### Exercise tasks
(A) Decide whether each statement below agrees with the forum thread about bent chef's-knife tips. For each, answer yes or no and quote the deciding words from the thread. (i) jkao's replacement knife came back after about three weeks and was bent the same way. (ii) Marek07 found that his knife sold as 10 inches measured a full 10 inches. (iii) richard reports a slightly off-center tip on his ZK Meiji 8".
(B) Carry on the forum thread about bent chef's-knife tips from where it stops.

It's shallow and not past the centre so shouldn't be a problem in the future (although it's a PITA to try and polish it out). I'm planning to have this ZK rehandled along with my SG-2 Damascus bread knife (it has a gap between the scale and tang that is annoying)


----------



## preizzo (Jan 5, 2017)

Before you will get at that point you will have to use and sharpening the knife tons of time,but yes looks like an overgrind.


----------



## jkao (Feb 1, 2017)

I finally got the replacement knife back after about 3 weeks, but it also bent the same way. Now it feels like this is the norm rather than an exception.


----------



## gic (Feb 2, 2017)

they guarantee their knives, return it??


----------



## LifeByA1000Cuts (Feb 2, 2017)

This might be interconnected: The knife was bent already when it was sharpened, and sharpening a bent knife without paying attention to the fact it is bent can land you in deep yoghurt.


----------



## jkao (Feb 2, 2017)

It seems like something is up with the way they manufacture these knives. All the bent one I've encountered are all bent in the same direction.


----------



## richard (Feb 2, 2017)

I don't know that's it's a consistent defect. My ZK Essential 10" tip is very slightly more to the right (not left), but it's maybe like <0.5 mm from center, and not really noticeable. No such issue with my ZK Meiji 8".


----------



## Marek07 (Feb 3, 2017)

Having reread this forum after reading that a member received a replacement knife that was still bent, I decided to carefully examine my knife. I have a 10" ZK chef's knife in 52100. Initially I thought I had a bent tip as well. However placing it on both sides on various "flat" surfaces in my kitchen, I can't see a consistent bend. Depending on the surface, the tip may appear to bend in either direction. In any scenario I tried, the bend is never as great as 1mm and possibly half of that - very hard to measure accurately. Therefore, I do not think it a manufacturing defect but the effect of the distal taper causing the tip to rise ever so slightly from a flat surface. If I'm incorrect in assuming this, please let me know.

The actual rise is so small as to be insignificant in reality. My concern with the knife (or rather its marketing) is on a different point. The so-called 10 inch knife is actually overstated. My knife is a scant 9 5/8ths at best. Understandable in a hand forged knife but this is a major manufacturing enterprise and should be closer to its stated specification.


----------



## jkao (Feb 3, 2017)

Mine the tip is flush with the flat surface one way, and lifted 1-2mm the other way so it's noticeable. But with the shipping cost and long turn around time, I don't plan on trying another replacement.


----------



## 1ststatestereo (Feb 25, 2017)

Just bought another one. This one was worse than my previous one. I already sent it back.


----------



## YLQDave (Feb 26, 2017)

1ststatestereo said:


> Just bought another one. This one was worse than my previous one. I already sent it back.



That's insane!
Do you have pictures of the new one?

### Recorded data
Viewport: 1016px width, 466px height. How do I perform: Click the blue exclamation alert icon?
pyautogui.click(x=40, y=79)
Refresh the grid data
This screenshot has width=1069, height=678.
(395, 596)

### Answer set
(A)
(i) Yes: "I finally got the replacement knife back after about 3 weeks, but it also bent the same way."
(ii) No: "My knife is a scant 9 5/8ths at best."
(iii) No: "No such issue with my ZK Meiji 8"."

(B)
----------



## 1ststatestereo (Feb 26, 2017)

YLQDave said:


> That's insane!
> Do you have pictures of the new one?





no. But I measured it. it was off by 5mm


----------



## YLQDave (Feb 26, 2017)

1ststatestereo said:


> no. But I measured it. it was off by 5mm



That's quite a bit. 
Are you going to keep it or go a different direction after 2 bad knives in a row?


----------



## jkao (Feb 26, 2017)

I have decided to stop and keep the 3rd one. The tips all appear bent because the grind is not even on both sides


----------



## 1ststatestereo (Feb 26, 2017)

YLQDave said:


> That's quite a bit.
> Are you going to keep it or go a different direction after 2 bad knives in a row?




I think I'm going to save for a Haburn.


----------



## YLQDave (Feb 26, 2017)

1ststatestereo said:


> I think I'm going to save for a Haburn.



That's what I'm doing currently. From what I've read around here he's one of the best. There's currently a wait to place special orders as I'm sure he's crazy busy!


----------



## valgard (Feb 27, 2017)

He's got one knife currently available and a badass dammy coming next Friday to the store. He had a more "affordable" (everything is relative) one until a couple of days ago so he throws stuff to the store from time to time.


----------



## 1ststatestereo (Mar 1, 2017)

I talked with a representative at Kramer and she said they are aware of the problem and are working on it. She was very helpful and kind.


----------



## preizzo (Mar 1, 2017)

For all most the same price you can get a knife from @goldeband_knife_and_tool made of 52100 San mai with a really close shape, but 100 times better cutter.


----------



## 1ststatestereo (Mar 25, 2017)

Ordered another one...it was flat, but the tip was chipped. The seller was kind enough to send me a shipping label to return it. 

This forth one I have is perfect.


----------



## jkao (Mar 28, 2017)

Where did you order from?


----------



## 1ststatestereo (Apr 5, 2017)

jkao said:


> Where did you order from?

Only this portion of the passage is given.